Él se miró las piernas, como si no hubiera reparado en ello.
—Tampoco hace tanto frío —dijo. Pero mientras atravesábamos el campo, él caminaba con una cojera visible, la mano tensa sobre el rifle. Tras unos pasos apresurados, tenía ya la frente cubierta de sudor.
—Oye —le dije, cogiéndolo por el hombro—. Podemos ir un poco más despacio. Si fuerzas demasiado, vamos a tener que llevarte en brazos.
—Si quieres, te puedo llevar el saco de dormir —le propuso Leo.
Justin negó con gesto vehemente, pero aflojó el paso, cojeando mientras nos alejábamos por la carretera, camino a la casa más cercana. Agucé el oído por si oía llegar algún vehículo. Éramos como un grupo de patos heridos aleteando alrededor de un estanque, con la esperanza de que el perro cazador no se percatara de nuestro olor. Por lo general, los patos no salían bien parados de aquel tipo de situaciones.
Dejé que los demás se adelantaran un poco y me detuve a recoger lo que quedaba de una montaña de nieve y lo metí en la neverita. Al cerrar la tapa, me dije que podía ser la última vez que la llenara. Estábamos muy cerca, a unos pocos estados de Georgia, a medio día de carretera ahora que la nieve se había derretido. Y podía ser que la falta de gasolina echara todos nuestros planes por tierra.
Al acercarnos a la casa, vi que un árbol del jardín había caído sobre la parte trasera, seguramente durante una tormenta invernal. Las ramas habían roto las ventanas de la segunda planta y habían hundido el tejado.
En el garaje solo encontramos un banco de trabajo y olor a moho. Por el estado de la casa, asumí que era imposible que allí todavía viviera alguien, pero cuando nos acercamos a la puerta oímos un estornudo débil que salía del interior. Los cuatro nos quedamos helados e inmediatamente seguimos adelante, sin volvernos ni una sola vez a mirar.
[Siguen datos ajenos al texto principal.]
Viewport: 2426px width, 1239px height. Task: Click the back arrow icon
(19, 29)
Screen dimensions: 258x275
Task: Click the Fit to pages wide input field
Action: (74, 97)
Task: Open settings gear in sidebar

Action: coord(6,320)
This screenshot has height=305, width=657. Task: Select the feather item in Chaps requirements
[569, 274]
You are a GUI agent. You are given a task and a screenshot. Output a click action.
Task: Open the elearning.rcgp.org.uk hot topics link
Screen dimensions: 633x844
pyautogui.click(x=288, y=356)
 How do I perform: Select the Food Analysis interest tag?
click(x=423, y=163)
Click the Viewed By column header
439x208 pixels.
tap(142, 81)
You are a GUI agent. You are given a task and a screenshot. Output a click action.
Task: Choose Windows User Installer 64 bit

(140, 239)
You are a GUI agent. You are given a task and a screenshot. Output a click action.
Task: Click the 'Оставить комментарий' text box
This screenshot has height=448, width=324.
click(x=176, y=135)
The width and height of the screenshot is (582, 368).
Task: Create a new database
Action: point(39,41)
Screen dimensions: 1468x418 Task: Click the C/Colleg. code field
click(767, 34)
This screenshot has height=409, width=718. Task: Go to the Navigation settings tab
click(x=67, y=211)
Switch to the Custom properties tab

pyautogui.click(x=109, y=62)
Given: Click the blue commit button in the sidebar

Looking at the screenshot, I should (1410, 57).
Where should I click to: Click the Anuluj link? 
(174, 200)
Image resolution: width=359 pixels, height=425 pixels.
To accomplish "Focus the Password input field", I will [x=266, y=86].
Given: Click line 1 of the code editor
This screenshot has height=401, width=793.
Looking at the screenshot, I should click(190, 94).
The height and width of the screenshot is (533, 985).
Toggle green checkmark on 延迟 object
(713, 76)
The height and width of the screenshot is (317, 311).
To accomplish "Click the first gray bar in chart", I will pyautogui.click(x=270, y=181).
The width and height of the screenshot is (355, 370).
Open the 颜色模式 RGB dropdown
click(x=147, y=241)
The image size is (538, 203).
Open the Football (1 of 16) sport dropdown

Pronto empezó a dolerme la espalda por el peso de la mochila. Leo empezó a cambiarse la radio de brazo, cargándola ora con uno, ora con el otro. Anika hizo girar los hombros, con expresión de dolor. Justin seguía cojeando, con los dientes apretados y la mirada fija.
Mientras bordeábamos un campo de maíz arrasado, la brisa nos trajo un olor a podrido. Fruncí la nariz instintivamente. A lo mejor algo (o alguien) había muerto en aquel campo. Me concentré en los árboles de cicuta que delimitaban el siguiente campo, donde esperaba que pudiéramos dejar atrás aquel olor.
Nos encontrábamos ya a tiro de piedra de otra casa cuando un zumbido extrañamente familiar retumbó en el aire. Leo giró sobre sí mismo.
—Un helicóptero —dijo, y en ese preciso instante identifiqué el origen del sonido: una mancha negra visible en el cielo, hacia el norte. En el segundo que pasé observándola, la mancha dobló su tamaño: venía directamente hacia nosotros.
«Michael está mirando lo de los helicópteros», había dicho aquella voz por la radio.
—Los guardianes —dije, y me volví hacia los árboles—. ¡Tenemos que escondernos! ¡Rápido!